Beta turn

β turns (also β-bends, tight turns, reverse turns, Venkatachalam turns) are the most common form of turns—a type of non-regular secondary structure in proteins that cause a change in direction of the polypeptide chain. They are very common motifs in proteins and polypeptides.[1][2][3][4][5][6][7][8][9] Each consists of four amino acid residues (labelled i, i+1, i+2 and i+3). They can be defined in two ways: 1. By the possession of an intra-main-chain hydrogen bond between the CO of residue i and the NH of residue i+3; Alternatively, 2. By having a distance of less than 7Å between the atoms of residues i and i+3. The hydrogen bond criterion is the one most appropriate for everyday use, partly because it gives rise to four distinct categories; the distance criterion gives rise to the same four categories but yields additional turn types.

Definition

Hydrogen bond criterion

Two beta turns, type I above and type II below. Each image shows the main chain atoms of a tetrapeptide excluding hydrogen atoms. Carbons grey, oxygens red and nitrogens blue. The defining hydrogen bond is shown as a magenta line.

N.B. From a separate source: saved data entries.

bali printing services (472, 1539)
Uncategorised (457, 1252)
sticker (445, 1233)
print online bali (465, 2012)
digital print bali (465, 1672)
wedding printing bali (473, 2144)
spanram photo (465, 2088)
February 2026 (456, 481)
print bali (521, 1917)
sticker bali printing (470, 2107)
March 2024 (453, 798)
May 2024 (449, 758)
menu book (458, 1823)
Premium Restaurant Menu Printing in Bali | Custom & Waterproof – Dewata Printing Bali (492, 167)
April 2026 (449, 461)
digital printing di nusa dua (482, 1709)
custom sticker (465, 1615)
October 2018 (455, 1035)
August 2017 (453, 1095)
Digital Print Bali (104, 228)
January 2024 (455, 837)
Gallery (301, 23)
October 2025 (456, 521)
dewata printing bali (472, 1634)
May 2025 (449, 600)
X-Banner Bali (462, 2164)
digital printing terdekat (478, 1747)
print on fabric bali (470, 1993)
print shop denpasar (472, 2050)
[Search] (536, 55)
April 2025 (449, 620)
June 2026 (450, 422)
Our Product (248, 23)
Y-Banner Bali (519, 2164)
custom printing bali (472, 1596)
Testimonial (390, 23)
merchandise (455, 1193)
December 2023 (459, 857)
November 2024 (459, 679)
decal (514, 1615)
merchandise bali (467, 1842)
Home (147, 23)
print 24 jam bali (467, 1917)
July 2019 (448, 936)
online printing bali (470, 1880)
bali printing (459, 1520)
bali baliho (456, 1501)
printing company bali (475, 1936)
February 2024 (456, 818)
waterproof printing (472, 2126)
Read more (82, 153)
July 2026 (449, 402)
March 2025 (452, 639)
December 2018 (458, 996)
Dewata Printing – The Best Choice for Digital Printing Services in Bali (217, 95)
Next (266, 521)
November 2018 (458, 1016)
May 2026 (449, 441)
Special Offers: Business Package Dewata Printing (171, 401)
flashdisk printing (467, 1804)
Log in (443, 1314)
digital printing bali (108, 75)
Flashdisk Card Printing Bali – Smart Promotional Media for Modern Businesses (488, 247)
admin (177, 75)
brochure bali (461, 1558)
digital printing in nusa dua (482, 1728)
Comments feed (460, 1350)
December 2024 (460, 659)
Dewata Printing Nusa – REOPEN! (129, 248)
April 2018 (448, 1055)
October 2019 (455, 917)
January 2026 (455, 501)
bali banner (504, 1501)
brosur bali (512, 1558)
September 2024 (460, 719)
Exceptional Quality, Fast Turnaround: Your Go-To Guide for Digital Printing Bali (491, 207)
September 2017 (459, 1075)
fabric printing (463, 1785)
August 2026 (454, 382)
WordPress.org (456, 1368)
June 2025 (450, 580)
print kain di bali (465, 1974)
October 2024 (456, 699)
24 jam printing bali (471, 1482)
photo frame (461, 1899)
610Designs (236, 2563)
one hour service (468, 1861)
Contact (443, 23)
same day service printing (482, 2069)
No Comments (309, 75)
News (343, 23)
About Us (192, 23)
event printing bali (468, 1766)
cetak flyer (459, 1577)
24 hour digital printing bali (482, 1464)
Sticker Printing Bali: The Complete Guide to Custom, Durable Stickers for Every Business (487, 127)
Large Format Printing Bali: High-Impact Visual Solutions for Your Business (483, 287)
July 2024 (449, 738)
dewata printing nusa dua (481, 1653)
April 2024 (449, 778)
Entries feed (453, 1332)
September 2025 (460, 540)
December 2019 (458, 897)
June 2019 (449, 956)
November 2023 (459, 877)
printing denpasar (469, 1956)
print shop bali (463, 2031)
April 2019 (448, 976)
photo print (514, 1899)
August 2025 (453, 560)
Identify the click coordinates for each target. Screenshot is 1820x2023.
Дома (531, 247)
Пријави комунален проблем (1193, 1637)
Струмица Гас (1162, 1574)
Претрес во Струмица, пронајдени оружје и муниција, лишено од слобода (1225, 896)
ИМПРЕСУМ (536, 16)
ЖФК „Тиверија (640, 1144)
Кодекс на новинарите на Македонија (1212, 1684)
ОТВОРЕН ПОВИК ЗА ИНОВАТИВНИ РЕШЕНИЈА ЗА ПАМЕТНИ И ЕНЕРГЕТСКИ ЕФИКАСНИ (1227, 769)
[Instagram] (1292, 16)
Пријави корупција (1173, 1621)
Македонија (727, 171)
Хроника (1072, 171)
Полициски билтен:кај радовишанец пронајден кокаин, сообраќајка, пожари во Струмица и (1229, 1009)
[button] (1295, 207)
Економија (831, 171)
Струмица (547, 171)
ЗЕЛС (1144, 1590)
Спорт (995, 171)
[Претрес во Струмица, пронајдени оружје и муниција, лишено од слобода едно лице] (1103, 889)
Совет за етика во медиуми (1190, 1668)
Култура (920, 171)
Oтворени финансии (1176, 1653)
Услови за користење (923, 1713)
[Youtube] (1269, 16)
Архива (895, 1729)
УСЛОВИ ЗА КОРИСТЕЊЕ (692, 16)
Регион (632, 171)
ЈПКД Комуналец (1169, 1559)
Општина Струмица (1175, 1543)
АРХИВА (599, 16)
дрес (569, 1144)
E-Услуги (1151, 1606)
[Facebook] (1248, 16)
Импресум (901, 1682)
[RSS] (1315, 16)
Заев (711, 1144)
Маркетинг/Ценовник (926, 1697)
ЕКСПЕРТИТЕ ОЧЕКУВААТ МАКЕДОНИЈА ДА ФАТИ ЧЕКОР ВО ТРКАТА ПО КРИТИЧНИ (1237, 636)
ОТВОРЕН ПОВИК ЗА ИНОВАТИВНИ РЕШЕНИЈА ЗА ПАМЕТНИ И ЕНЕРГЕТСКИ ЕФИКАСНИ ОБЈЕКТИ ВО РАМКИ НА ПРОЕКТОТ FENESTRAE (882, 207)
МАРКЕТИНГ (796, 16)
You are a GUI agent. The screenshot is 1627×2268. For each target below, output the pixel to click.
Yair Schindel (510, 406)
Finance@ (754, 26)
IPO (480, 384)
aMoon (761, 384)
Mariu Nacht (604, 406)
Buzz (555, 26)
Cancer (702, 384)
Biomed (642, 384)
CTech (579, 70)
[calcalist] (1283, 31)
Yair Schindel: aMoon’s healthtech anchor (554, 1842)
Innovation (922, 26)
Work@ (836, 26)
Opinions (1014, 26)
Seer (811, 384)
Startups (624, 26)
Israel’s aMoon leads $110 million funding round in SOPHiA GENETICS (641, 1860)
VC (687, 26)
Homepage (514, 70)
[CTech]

The hydrogen bond criterion for beta turns, applied to polypeptides whose amino acids are linked by trans peptide bonds, gives rise to just four categories, as shown by Venkatachalam in 1968. They are called types I, II, I’ and II’. All occur regularly in proteins and polypeptides but type I is most common, because it most resembles an alpha helix, occurring within 3/10 helices and at the ends of some classic alpha helices.

The four types of beta turn are distinguished by the Φ,ψ angles of residues i+1 and i+2 as shown in the Table below giving the typical average values. Glycines are especially common at amino acids with positive Φ angles; for prolines such a conformation is sterically impossible but they occur frequently at amino acid positions where Φ is negative.

Φi+1ψi+1Φi+2ψi+2
type I-60-30-900
type II-60120800
type I'6030900
type II'60-120-800

The main chain atoms of type I and I’ β turns are enantiomers (mirror images) of one another. So are the main chain atoms of type II and II’ β turns.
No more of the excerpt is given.